== 단어와 요소의 위치를 찾기 위한 항목 ==

::::::

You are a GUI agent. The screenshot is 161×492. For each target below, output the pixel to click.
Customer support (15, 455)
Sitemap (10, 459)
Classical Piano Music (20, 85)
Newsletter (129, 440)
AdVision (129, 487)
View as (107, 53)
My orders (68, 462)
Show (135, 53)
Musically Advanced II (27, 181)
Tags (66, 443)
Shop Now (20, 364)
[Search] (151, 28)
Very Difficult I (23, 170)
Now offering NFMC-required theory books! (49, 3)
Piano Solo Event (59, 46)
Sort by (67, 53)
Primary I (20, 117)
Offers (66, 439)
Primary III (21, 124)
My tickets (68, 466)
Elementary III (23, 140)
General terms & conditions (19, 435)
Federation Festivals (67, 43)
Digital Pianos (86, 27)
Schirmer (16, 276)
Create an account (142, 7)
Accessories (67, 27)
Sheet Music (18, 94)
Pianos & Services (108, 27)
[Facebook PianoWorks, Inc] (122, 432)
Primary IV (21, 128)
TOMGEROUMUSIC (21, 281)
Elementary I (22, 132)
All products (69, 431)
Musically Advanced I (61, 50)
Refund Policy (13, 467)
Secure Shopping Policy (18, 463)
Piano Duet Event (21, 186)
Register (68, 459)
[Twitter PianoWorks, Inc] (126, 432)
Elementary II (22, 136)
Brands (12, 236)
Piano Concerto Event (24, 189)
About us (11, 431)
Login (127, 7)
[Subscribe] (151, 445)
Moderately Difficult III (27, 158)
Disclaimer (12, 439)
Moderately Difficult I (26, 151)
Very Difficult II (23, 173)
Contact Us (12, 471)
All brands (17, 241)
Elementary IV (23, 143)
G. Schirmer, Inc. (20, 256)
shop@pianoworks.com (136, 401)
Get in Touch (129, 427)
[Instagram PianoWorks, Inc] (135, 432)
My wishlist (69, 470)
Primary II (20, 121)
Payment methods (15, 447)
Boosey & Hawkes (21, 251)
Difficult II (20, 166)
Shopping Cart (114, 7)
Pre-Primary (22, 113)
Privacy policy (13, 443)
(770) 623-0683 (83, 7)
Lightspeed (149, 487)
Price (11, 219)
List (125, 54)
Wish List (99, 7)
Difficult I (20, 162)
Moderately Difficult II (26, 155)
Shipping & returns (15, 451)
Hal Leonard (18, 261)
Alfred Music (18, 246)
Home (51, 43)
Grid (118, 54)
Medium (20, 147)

::::::

목록에서 "Primary IV (21, 128)" 문구가 있는 줄부터 "[Subscribe] (151, 445)" 문구가 있는 줄까지, 양 끝 줄을 포함해 한 글자도 바꾸지 말고 그대로 옮겨 쓰세요.

== 완성된 답 ==
Primary IV (21, 128)
TOMGEROUMUSIC (21, 281)
Elementary I (22, 132)
All products (69, 431)
Musically Advanced I (61, 50)
Refund Policy (13, 467)
Secure Shopping Policy (18, 463)
Piano Duet Event (21, 186)
Register (68, 459)
[Twitter PianoWorks, Inc] (126, 432)
Elementary II (22, 136)
Brands (12, 236)
Piano Concerto Event (24, 189)
About us (11, 431)
Login (127, 7)
[Subscribe] (151, 445)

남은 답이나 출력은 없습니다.